Selon des documents judiciaires dont l'AFP a obtenu copie mercredi, les avocats du département de la Justice assurent qu'ils «ne s'appuieront plus sur les déclarations» d'une partie du document qu'ils avaient rédigé pour justifier la détention de M. Mohammed fin août.

Il s'agit de la partie consacrée aux soupçons de «planification d'un attentat terroriste à l'intérieur des Etats-Unis», puis de sa «préparation active», ajoute le département dans des documents. Cet attentat comprenait l'usage d'armes nucléaires et de gaz toxiques dans des lieux fréquentés.

Interrogé par l'AFP, un porte-parole du département, Dean Boyd, a assuré que l'abandon de ces charges ne valait pas annulation de l'inculpation car il portait sur un autre volet judiciaire.

C'est en effet dans le cadre de la procédure que M. Mohammed a intenté devant la cour fédérale, à l'image de quelque 250 détenus de Guantanamo, pour contester sa détention (Habeas corpus), comme la Cour suprême l'a autorisé en juin, que ces charges ont été abandonnées.

«L'objectif du gouvernement dans les commissions militaires est de juger une personne pour crimes de guerre contre les Etats-Unis», a expliqué M. Boyd. Dans les Habeas corpus, il s'agit de «démontrer qu'il avait détenu ces hommes à raison comme des combattants ennemis», a-t-il ajouté.

Cité par le Washington Post, un des avocats de Binyam Mohammed, Clive Stafford Smith, estime que ce n'est «pas une coïncidence que tout ceci apparaisse quand le juge (en charge de l'Habeas Corpus) demande la divulgation» de documents classifiés.

Pour lui, il s'agit pour le gouvernement d'éviter que la justice tombe sur des documents montrant que des déclarations ont été recueillies sous la contrainte, voire la torture, avant l'arrivée de M. Mohammed, 29 ans, à Guantanamo, en 2004.

Le détenu britannique, né en Ethiopie, avait écrit fin mai une lettre au Premier ministre de son pays Gordon Brown en lui demandant d'aider à sa libération.

Il assurait être innocent et craindre la peine de mort si jamais il était condamné pour des faits de terrorisme.
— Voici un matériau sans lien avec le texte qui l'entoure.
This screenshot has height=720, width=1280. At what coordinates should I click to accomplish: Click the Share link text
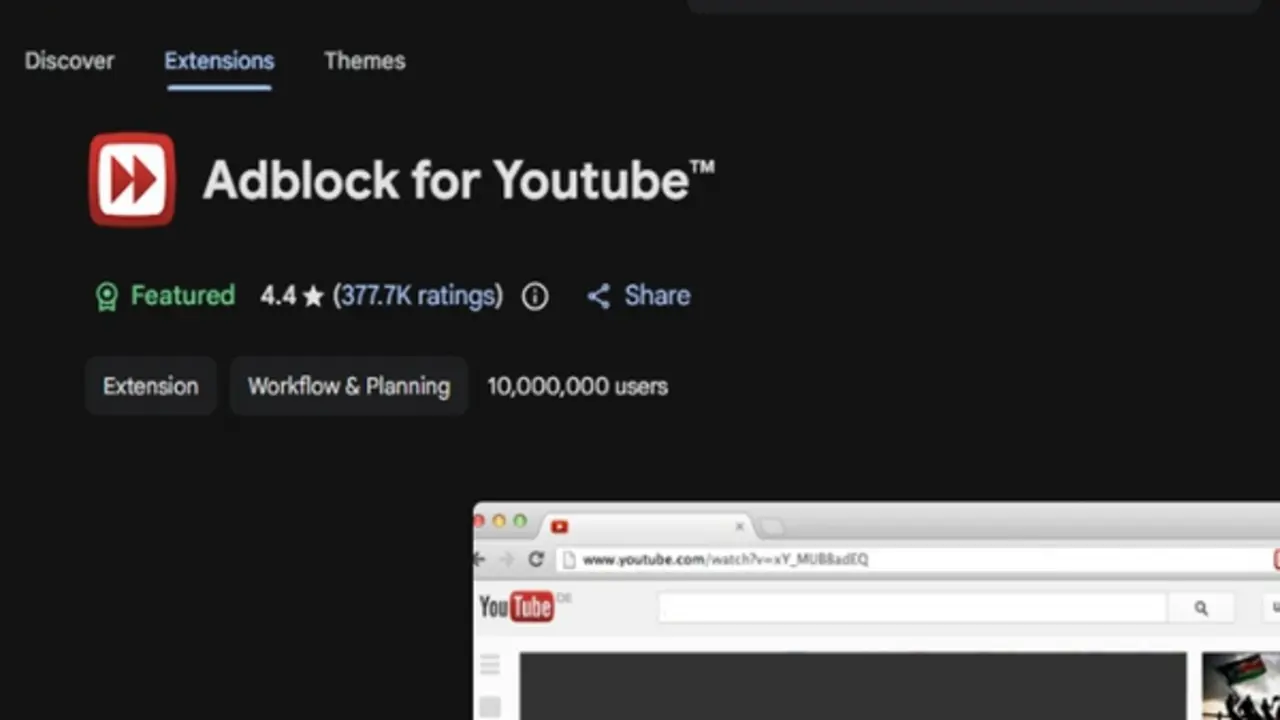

«J'ai été détenu sans procès par les Etats-Unis depuis six ans, un mois et 12 jours», avait écrit M. Mohamed avant d'ajouter, «pourtant, je n'en vois pas la fin et il n'y a aucune perspective de procès équitable». Il se disait reconnaissant envers la Grande-Bretagne de son intervention publique en sa faveur.

Il avait néanmoins précisé qu'il s'agissait d'«un espoir cruel, neuf mois plus tard, je suis toujours là (...) dans cette prison horrible».

Trois hommes, qui résidaient légalement en Grande-Bretagne avant leur arrestation sans être citoyens britanniques, avaient été libérés de la base américaine en décembre 2007.